> _Task instructions_
When a line in the data below includes "computer", pick it out and copy it.

> _Stored items_

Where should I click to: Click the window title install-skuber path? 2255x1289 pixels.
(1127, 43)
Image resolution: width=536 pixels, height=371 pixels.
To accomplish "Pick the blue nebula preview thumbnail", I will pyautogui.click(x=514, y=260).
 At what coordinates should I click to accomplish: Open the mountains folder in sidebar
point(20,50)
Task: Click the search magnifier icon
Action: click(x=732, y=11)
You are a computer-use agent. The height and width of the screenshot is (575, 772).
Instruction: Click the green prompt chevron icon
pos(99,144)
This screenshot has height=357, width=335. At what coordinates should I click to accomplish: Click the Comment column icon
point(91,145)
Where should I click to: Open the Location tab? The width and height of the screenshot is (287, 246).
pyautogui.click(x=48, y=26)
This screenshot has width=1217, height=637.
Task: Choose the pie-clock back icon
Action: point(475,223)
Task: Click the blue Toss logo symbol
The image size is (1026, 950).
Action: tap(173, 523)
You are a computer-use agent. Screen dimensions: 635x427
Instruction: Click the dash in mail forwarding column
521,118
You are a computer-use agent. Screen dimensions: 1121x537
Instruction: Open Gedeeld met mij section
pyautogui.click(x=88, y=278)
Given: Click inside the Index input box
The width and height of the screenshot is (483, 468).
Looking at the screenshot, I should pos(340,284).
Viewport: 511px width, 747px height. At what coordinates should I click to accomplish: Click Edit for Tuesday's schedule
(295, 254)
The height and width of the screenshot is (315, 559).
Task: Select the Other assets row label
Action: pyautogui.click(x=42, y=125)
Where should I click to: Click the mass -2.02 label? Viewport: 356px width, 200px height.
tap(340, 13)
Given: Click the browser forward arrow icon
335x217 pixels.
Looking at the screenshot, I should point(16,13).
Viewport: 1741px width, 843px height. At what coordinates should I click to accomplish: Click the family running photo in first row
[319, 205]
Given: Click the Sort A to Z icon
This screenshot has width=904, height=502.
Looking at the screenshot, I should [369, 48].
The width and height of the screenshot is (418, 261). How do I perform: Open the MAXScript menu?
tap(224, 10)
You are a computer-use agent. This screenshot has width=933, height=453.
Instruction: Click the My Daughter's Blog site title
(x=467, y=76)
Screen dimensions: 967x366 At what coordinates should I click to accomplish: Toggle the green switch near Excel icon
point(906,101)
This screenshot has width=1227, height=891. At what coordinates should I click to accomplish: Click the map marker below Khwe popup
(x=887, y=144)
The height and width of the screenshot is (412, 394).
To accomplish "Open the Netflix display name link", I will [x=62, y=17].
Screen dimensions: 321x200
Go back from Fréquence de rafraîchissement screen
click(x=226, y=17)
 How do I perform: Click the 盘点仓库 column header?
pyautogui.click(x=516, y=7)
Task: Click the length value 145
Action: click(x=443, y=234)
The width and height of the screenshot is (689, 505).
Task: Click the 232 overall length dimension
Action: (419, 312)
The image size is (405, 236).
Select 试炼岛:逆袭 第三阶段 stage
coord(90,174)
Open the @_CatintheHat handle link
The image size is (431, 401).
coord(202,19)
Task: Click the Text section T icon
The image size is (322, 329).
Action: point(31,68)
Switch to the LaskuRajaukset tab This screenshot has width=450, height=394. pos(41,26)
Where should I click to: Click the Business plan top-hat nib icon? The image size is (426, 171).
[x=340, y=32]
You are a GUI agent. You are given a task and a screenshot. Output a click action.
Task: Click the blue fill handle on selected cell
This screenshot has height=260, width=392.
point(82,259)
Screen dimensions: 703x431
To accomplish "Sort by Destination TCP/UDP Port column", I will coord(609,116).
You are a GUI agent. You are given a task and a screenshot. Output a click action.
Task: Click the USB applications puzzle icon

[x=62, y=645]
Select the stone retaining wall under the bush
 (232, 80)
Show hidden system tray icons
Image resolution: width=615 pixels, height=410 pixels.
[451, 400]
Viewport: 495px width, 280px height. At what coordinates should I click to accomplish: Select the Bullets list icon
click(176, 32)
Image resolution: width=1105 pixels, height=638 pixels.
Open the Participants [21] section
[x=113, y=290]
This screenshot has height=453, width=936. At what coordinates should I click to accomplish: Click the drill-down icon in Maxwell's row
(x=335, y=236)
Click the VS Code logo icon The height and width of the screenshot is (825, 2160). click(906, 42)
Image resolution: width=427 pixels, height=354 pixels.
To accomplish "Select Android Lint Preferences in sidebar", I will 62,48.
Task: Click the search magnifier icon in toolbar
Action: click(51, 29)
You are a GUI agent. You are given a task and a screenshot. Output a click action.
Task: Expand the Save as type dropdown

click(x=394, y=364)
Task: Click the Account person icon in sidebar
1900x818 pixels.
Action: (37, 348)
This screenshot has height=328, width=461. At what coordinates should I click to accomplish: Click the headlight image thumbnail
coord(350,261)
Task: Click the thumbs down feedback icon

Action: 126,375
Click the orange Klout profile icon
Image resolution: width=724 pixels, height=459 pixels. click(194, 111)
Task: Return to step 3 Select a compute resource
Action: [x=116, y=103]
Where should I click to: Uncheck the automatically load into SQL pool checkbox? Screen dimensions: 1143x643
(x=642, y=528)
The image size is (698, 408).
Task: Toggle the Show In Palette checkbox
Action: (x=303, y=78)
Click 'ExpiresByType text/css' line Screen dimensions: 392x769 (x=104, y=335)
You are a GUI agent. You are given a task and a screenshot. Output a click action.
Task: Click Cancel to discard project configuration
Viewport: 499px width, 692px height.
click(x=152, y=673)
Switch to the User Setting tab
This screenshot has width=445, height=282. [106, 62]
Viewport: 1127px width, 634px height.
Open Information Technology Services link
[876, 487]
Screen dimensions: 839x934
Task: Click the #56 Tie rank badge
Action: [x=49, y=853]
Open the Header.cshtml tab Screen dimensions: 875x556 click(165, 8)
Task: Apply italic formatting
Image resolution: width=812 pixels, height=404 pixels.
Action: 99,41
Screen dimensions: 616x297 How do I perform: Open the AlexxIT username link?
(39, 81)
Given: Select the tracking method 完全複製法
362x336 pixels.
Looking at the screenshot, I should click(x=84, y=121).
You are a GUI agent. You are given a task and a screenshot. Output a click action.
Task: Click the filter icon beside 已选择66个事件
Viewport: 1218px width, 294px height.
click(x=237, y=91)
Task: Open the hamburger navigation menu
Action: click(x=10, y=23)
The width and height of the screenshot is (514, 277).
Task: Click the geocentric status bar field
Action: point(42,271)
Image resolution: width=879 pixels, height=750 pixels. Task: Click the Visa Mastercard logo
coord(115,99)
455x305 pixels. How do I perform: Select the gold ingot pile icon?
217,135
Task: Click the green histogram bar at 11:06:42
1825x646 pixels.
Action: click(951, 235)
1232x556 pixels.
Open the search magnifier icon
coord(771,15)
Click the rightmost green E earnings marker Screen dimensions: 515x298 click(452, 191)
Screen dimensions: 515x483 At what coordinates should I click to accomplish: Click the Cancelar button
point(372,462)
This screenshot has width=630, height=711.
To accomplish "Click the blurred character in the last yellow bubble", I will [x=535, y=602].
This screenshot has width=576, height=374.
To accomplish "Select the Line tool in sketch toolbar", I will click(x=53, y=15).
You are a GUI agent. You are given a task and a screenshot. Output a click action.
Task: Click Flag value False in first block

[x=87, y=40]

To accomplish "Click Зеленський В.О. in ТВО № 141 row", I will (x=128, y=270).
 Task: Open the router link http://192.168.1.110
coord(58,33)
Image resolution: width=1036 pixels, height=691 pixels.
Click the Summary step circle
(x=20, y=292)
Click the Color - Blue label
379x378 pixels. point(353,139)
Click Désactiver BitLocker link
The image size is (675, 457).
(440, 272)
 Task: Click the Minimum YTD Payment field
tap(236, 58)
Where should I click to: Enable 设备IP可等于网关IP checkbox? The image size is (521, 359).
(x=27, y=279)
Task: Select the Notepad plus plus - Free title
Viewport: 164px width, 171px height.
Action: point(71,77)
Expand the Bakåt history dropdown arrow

> _Exercise response_
You are a computer-use agent. The height and width of the screenshot is (575, 772).
You are a computer-use agent. Screen dimensions: 635x427
You are a computer-use agent. Screen dimensions: 1121x537
You are a computer-use agent. This screenshot has width=933, height=453.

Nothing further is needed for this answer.